Text below:

Bill also carefully observes the pain, fear and shame of the sexual assault that Caroline endures. After she’s taken a few days off of work to try and recuperate from the incident, she privately approaches Adam to ask that he not mention it to anyone, quickly realizing that he won’t and wouldn’t have even if she hadn’t asked. She doesn’t even tell her coworker and best friend Cindy (Rosie Perez) until much later, when Cindy tries to set her up on a date after beginning her fledgling courtship with Adam. The way that moment is handled is really tender and thoughtful, and Tomei expresses Caroline’s anguish and anxiety so beautifully while staying true to the character’s remarkable resilience. That moment, combined with a delicate moment of unconsummated intimacy between Caroline and Adam, gives her a sense of ownership of her body - she understands and controls it even if Adam doesn’t yet - and never shames her for either being a victim of sexual violence or her sexuality in general.
The movie unfortunately came out in a uniquely disadvantaged position, after Tomei was nominated for Best Supporting Actor for her wonderfully big turn in My Cousin Vinny but before she’d won, which may account for its relatively quick disappearance. But notwithstanding my own 17-year-old crush on the actress, I felt like she deserved to win more for this performance than the one that she actually did, as it evidenced not just soulful relatability but her magnetic, complex humanity, projected across a character that otherwise might have been reduced to a cliché or stereotype. Slater similarly breathes dimensionality into a character that could be a cartoon, and it’s fascinating to watch a young actor who broke out in Hollywood with a series of really dynamic, charismatic performances, rein all of those natural instincts in to channel Adam’s purity and innocence. And Perez’ performance as Cindy feels like a perfect foil for Tomei’s Caroline, a real best friend who both comforts and challenges her.

End of Text.
Data under study below:

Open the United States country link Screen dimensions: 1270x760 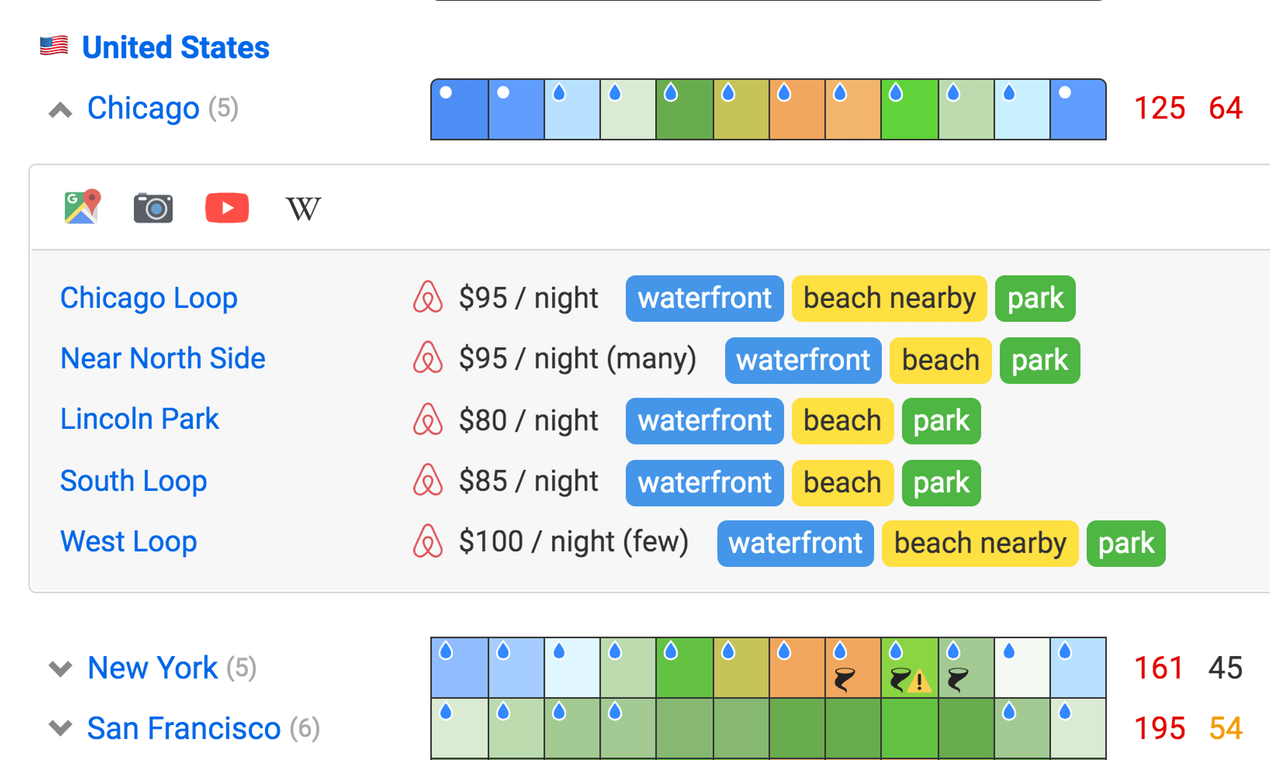click(175, 47)
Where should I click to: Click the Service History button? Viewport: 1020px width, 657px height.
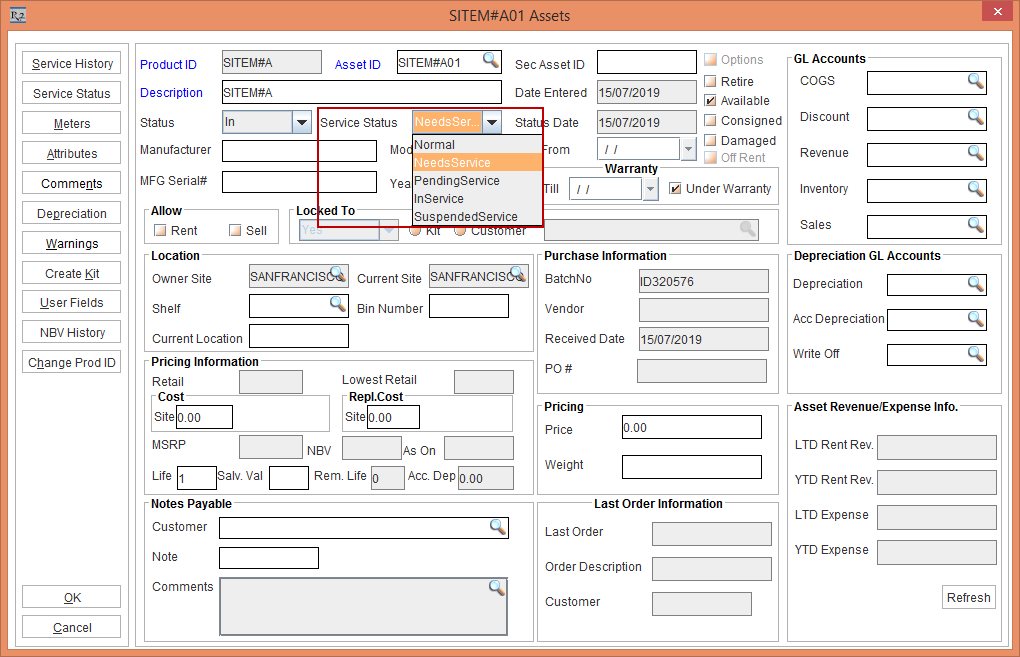[72, 64]
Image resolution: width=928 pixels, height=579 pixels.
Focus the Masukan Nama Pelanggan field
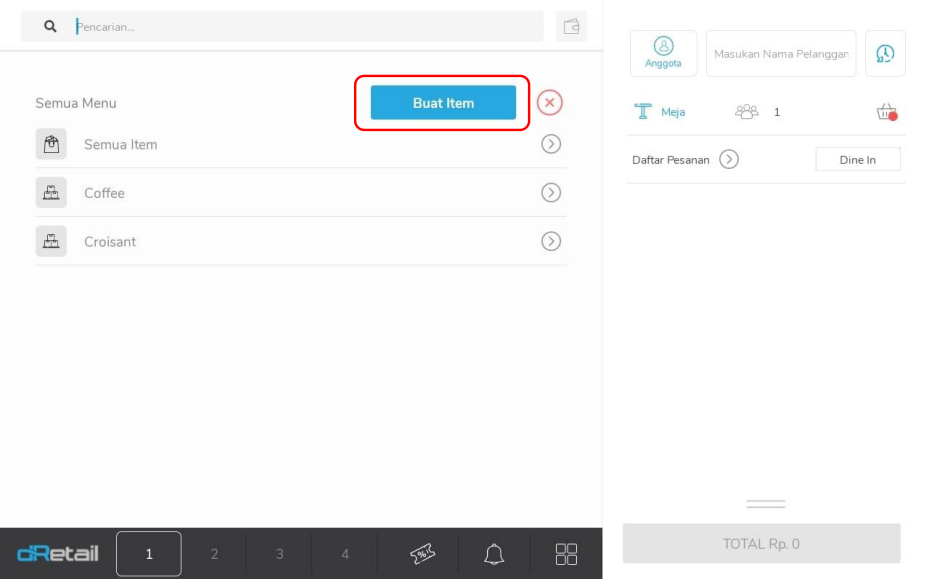click(780, 54)
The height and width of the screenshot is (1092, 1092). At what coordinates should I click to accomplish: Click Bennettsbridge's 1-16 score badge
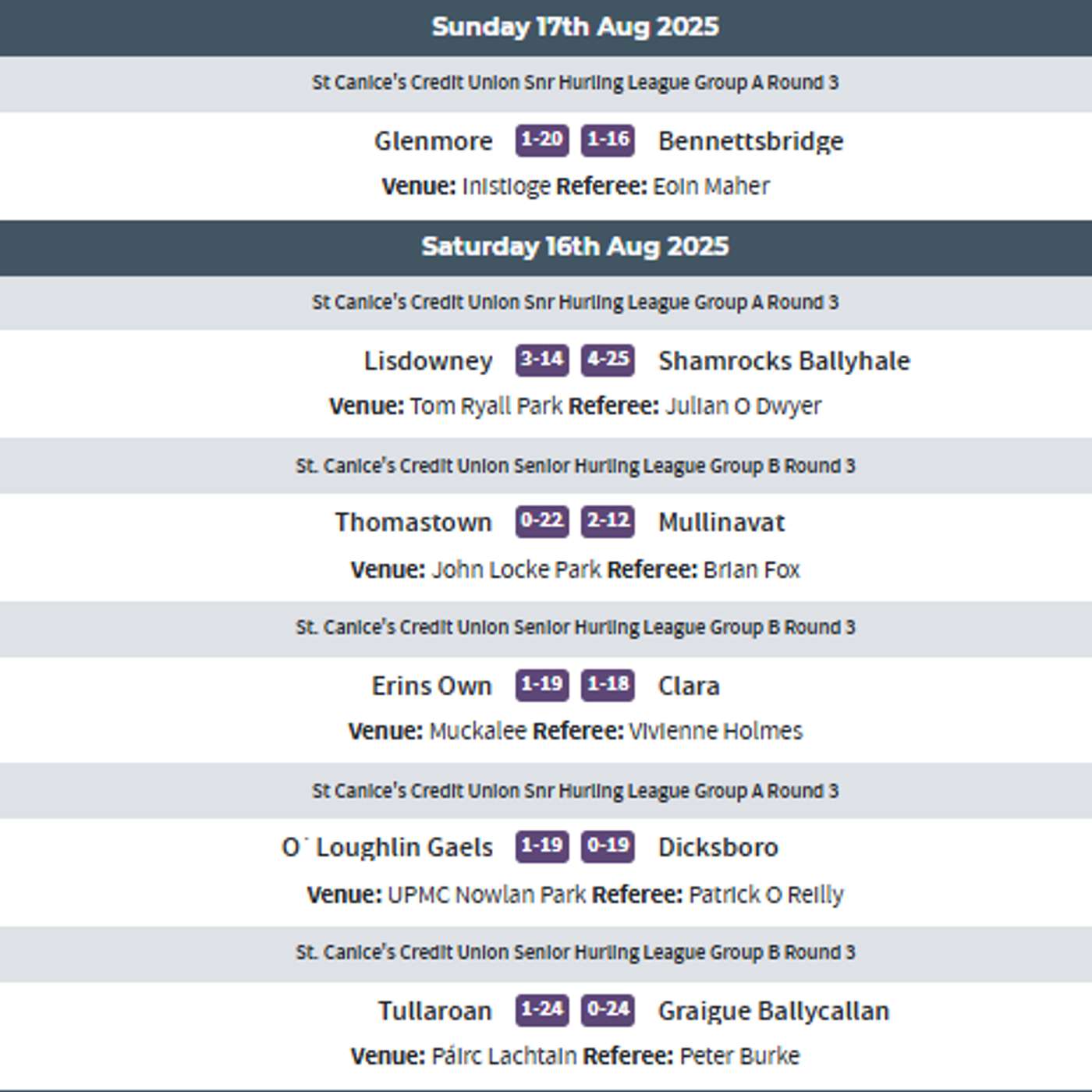tap(608, 140)
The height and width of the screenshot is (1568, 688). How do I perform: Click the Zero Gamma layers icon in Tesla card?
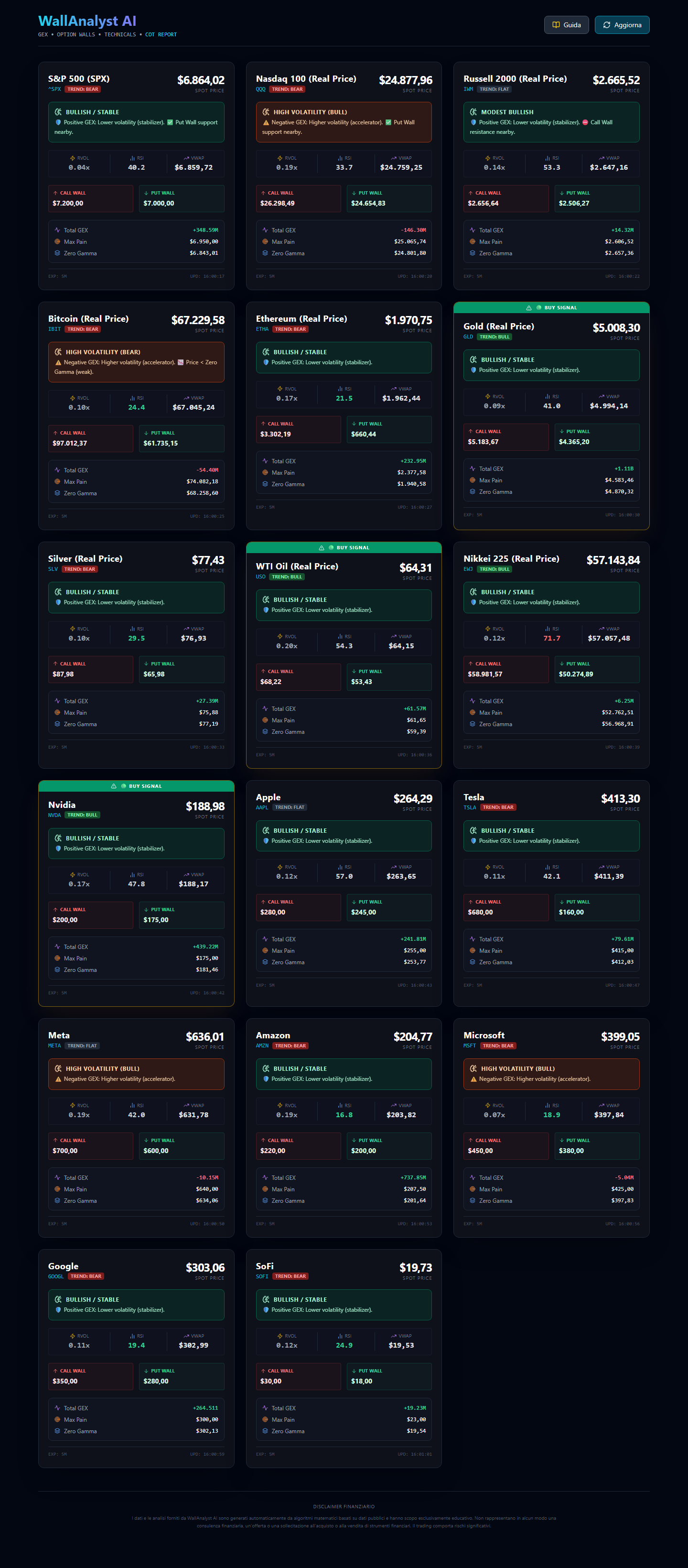(473, 962)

End of Data under study.

Required tasks =
A: In the movie review, who plays Caroline's coworker and best friend Cindy?
B: Write the next part of the movie review, picking up after its final sentence.

Numbered responses =
A: Rosie Perez

B:
Bill is an Oscar-winning producer of The Sting who transitioned into directing with My Bodyguard in 1980 and subsequently moved back and forth between television and film projects. His sensitivity with this material feels uncommon, not just because he makes a familiar story feel fresh and original, but he shifts the focus of what perhaps reasonably could have been a star vehicle for Slater into a showcase for the character, and actress, playing his love interest. With an utterly ordinary but absolutely adorable young woman like Tomei’s Caroline as its anchor, Untamed Heart was in 1993 the kind of movie that made my naïve heart believe in love before I really knew what that was; but 25 years later, it reminds audiences to hold onto that sometimes childlike sense of romance and optimism even when it feels like you’ve been beaten down by the realities of adulthood.